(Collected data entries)
______________________________
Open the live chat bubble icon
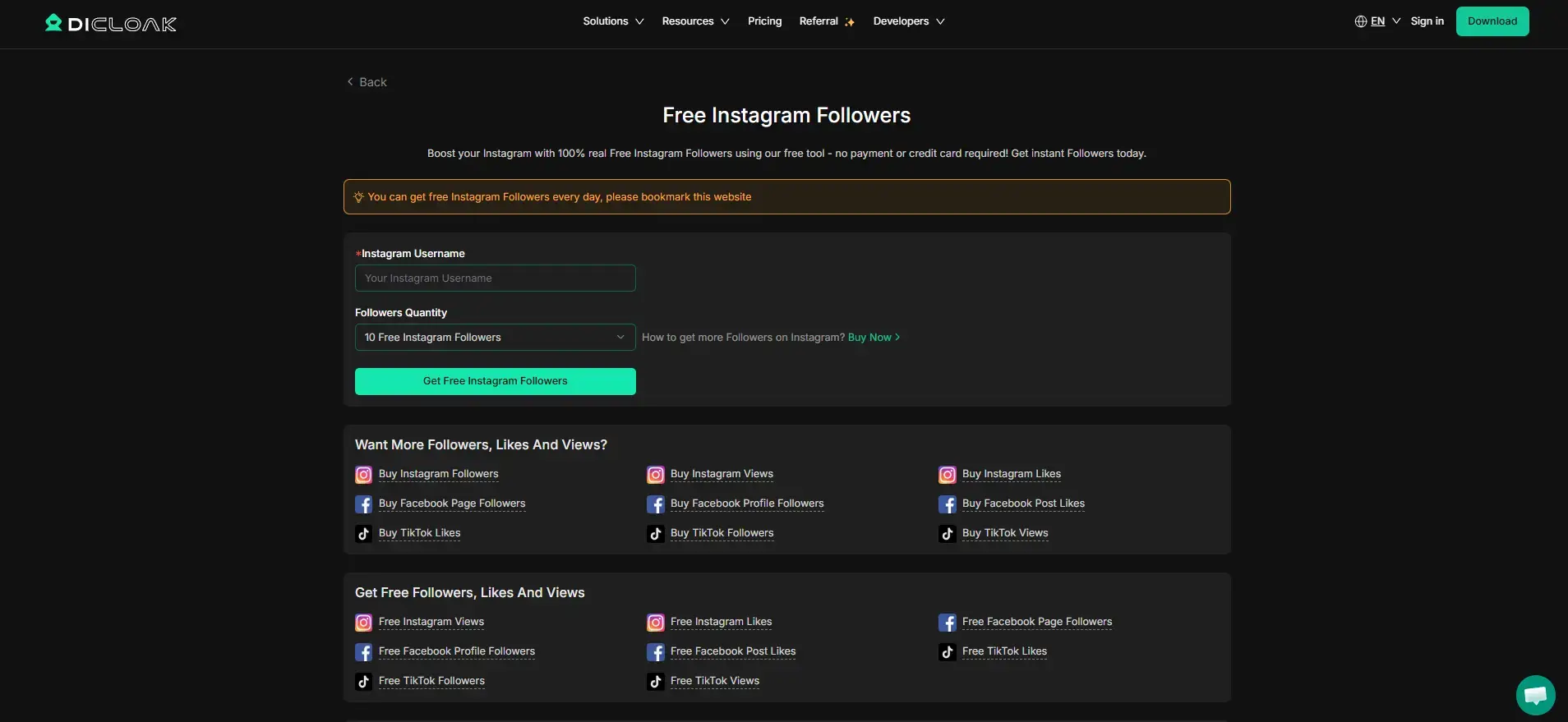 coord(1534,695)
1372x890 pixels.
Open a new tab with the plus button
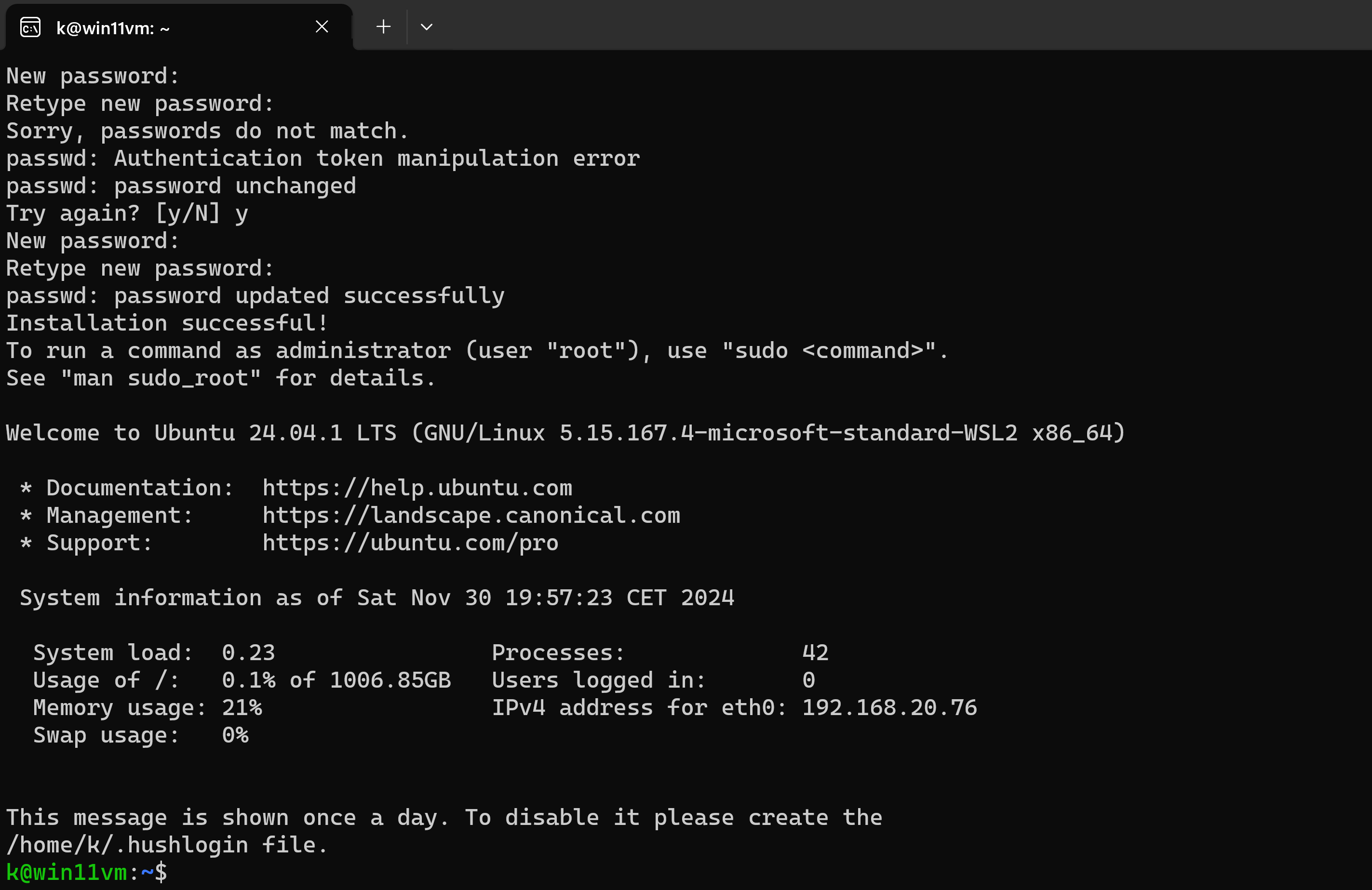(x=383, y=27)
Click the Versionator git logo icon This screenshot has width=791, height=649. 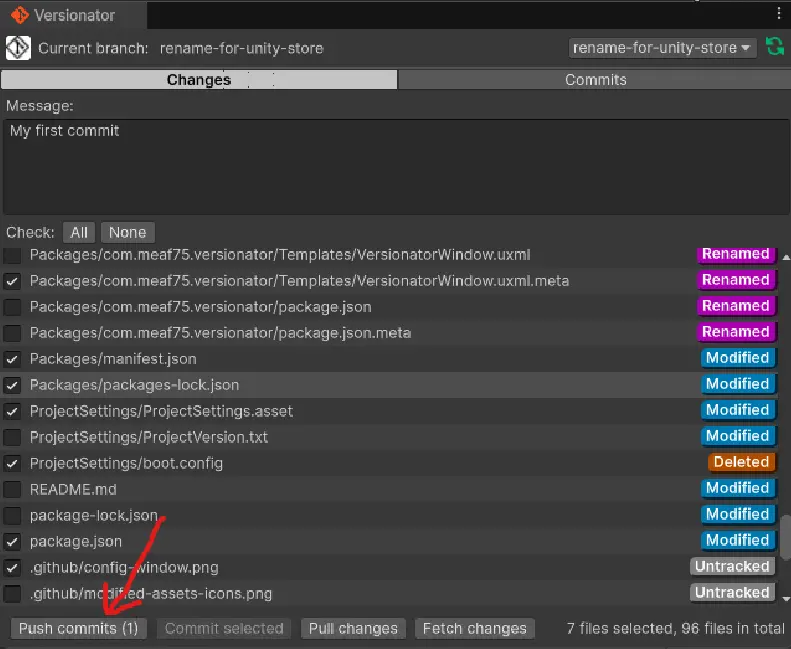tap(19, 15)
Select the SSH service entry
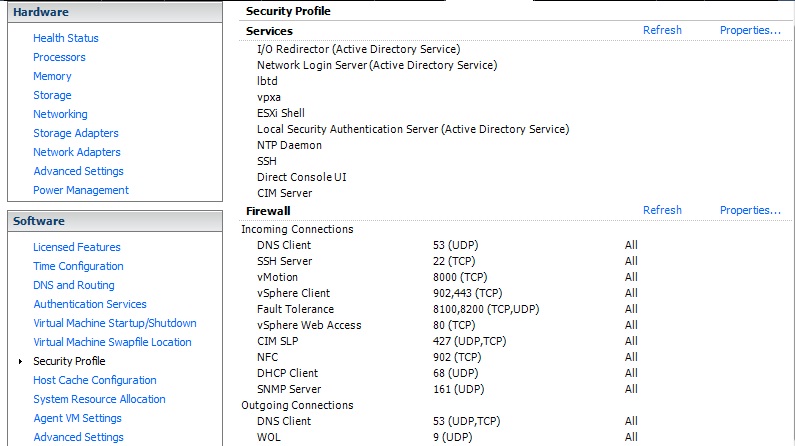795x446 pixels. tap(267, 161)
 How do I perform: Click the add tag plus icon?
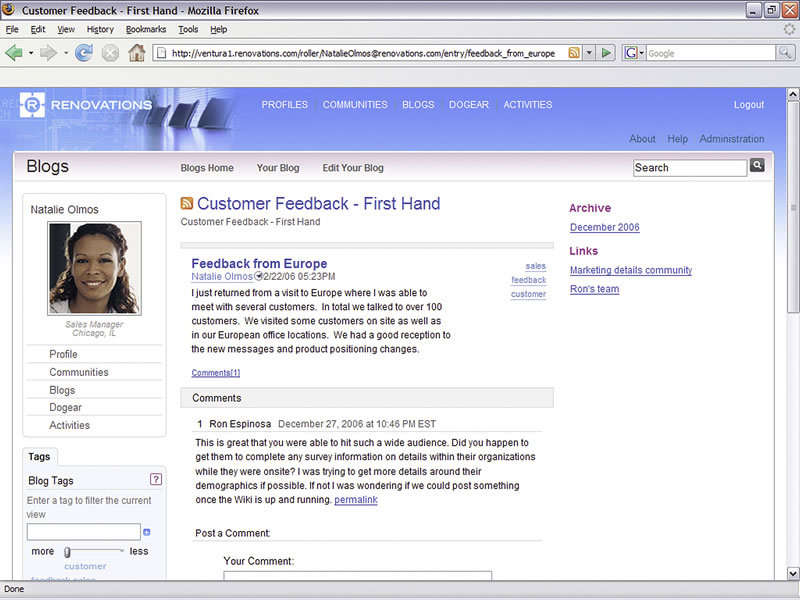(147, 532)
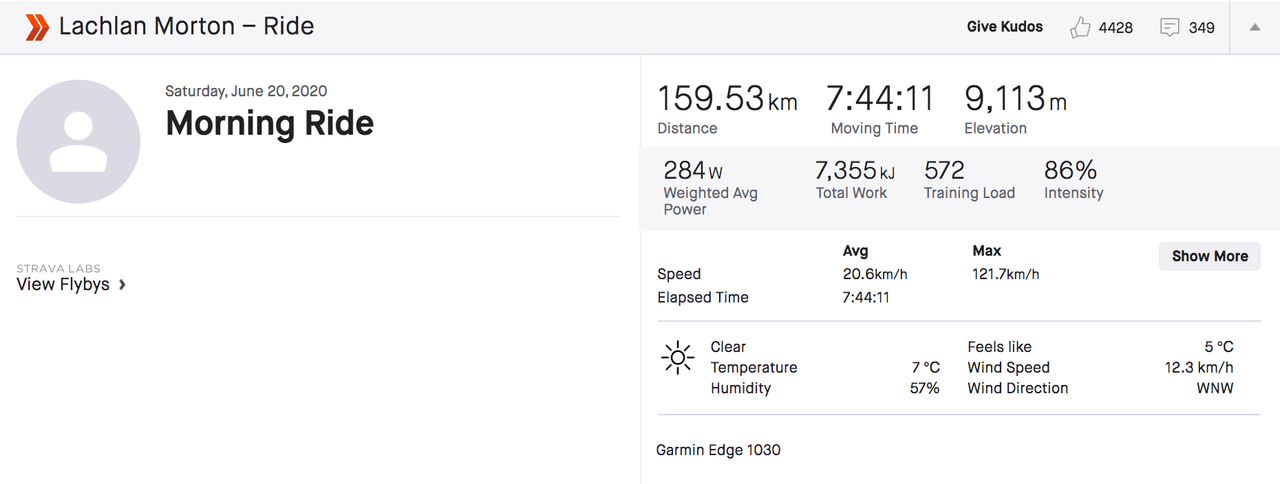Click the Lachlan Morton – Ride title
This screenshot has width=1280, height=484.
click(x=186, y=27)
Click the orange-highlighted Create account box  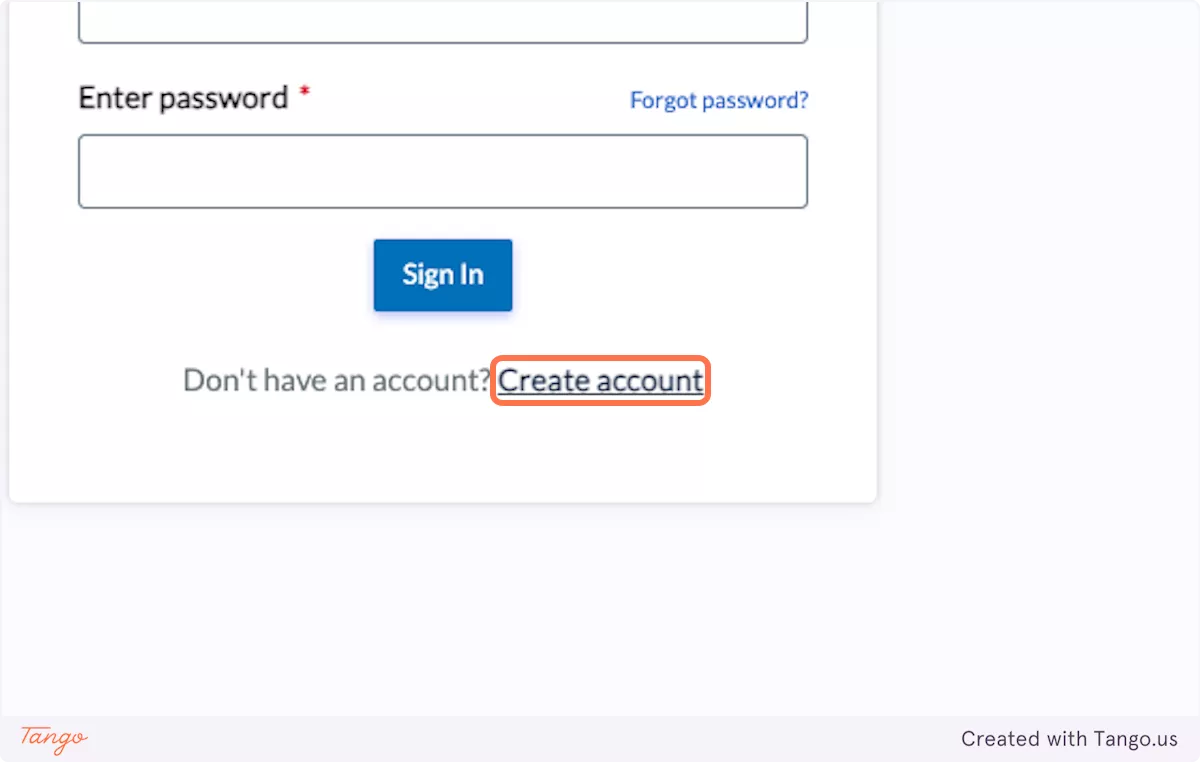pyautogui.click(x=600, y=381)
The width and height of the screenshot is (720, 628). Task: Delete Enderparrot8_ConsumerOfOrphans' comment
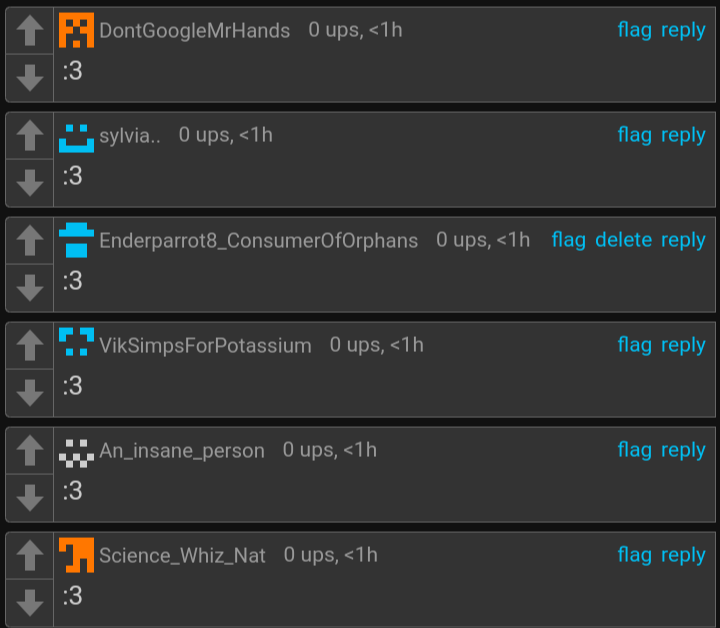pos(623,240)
______________________________
= Problem to work on =
Please return, exactly and with pictures omitted, the lines from the line holding "The width and" through the end of the data above, inclusive.

= Written answer =
The width and height of the screenshot is (720, 628). Task: Delete Enderparrot8_ConsumerOfOrphans' comment
pos(623,240)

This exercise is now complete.